Correction appended
With $40,000 in prize money at stake, researchers, graduate students and professors attempted to summarize years of research in three minutes Thursday night.
Twelve groups of contestants presented their innovative research and potential applications to a panel of four judges from venture capital firms around the country.
The competitors battled against an alarm clock and yellow cards waved in the air signaling that they were out of time. After an hour of deliberation, the winners were revealed.
The first-place winner, Stephanie Budijono GS, won $25,000 to continue research on a new method of treating and attacking small-cell lung cancer.
Chemical engineering professor Robert Prud’homme has advised Budijono over the past couple of years to create a product that may increase the survival rate of patients with small-cell lung cancer.
The main treatment that is currently used, called photodynamic cancer therapy, often kills both healthy cells and tumor cells. Budijono explained to the judges that more than $12 billion dollars could potentially be grossed from practical applications of this new technology, which would selectively attack tumor cells.

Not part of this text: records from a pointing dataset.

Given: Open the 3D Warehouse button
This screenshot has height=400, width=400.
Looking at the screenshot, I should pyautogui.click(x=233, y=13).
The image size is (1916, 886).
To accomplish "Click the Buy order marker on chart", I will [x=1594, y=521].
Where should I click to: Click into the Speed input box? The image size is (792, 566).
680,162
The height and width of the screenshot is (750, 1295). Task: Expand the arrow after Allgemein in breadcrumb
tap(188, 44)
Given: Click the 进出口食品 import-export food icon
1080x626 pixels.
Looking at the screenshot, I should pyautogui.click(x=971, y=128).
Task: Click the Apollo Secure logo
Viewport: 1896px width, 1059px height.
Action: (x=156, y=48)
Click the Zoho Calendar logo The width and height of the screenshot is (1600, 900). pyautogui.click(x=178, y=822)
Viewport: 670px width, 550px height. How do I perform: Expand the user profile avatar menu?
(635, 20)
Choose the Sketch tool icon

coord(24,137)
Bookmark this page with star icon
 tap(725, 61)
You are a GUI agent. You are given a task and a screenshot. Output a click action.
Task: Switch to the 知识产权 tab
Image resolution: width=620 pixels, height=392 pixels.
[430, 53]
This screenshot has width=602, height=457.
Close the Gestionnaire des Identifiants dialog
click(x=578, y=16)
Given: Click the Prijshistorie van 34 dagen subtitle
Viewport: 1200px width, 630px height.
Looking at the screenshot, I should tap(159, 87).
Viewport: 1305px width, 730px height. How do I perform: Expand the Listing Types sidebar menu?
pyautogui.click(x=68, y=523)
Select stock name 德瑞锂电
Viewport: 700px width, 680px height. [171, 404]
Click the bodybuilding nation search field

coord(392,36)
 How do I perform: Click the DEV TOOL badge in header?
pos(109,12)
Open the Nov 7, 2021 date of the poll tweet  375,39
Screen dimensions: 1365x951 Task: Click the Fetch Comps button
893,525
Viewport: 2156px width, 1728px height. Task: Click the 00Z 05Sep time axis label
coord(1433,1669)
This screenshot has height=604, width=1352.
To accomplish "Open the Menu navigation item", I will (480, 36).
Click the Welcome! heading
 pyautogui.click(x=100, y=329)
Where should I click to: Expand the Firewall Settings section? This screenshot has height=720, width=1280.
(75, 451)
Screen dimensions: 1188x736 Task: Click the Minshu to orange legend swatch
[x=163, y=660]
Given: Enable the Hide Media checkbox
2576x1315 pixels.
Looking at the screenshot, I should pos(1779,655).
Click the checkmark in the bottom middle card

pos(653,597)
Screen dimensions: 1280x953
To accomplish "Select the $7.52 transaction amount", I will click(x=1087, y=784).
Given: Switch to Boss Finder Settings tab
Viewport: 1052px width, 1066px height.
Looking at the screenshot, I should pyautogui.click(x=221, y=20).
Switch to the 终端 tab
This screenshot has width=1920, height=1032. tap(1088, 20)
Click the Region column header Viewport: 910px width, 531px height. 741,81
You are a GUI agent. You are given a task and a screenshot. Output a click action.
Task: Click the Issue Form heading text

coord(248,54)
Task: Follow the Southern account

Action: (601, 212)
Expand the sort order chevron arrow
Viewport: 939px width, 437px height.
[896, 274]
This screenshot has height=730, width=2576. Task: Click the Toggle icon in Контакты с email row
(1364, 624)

Budijono said that her group is almost finished with developing its product and has already attained a Princeton patent. She added that clinical trials are expected to begin in 2010.
The second-place winner, Stephen So, a postdoctorate fellow at the University who is advised by electrical engineering professor Gerard Wysocki, won $10,000 for a plastic-bottle-sized trace-gas monitor.
While most technologies using laser spectroscopic sensing are “too large for a swamp,” So argued that his group’s innovation would have multiple applications for environmental, medical and security monitoring.
“The United States is trying to be the leader in the world for the carbon credit and tax system, and most of the technology available now either costs too much or uses too much power,” So said.
He explained that his monitor’s potential medical applications may include the ability to detect asthma, certain cancers and diabetes through breathing tests. The monitor could also potentially replace “bomb-sniffing dogs” by detecting the chemicals in explosives.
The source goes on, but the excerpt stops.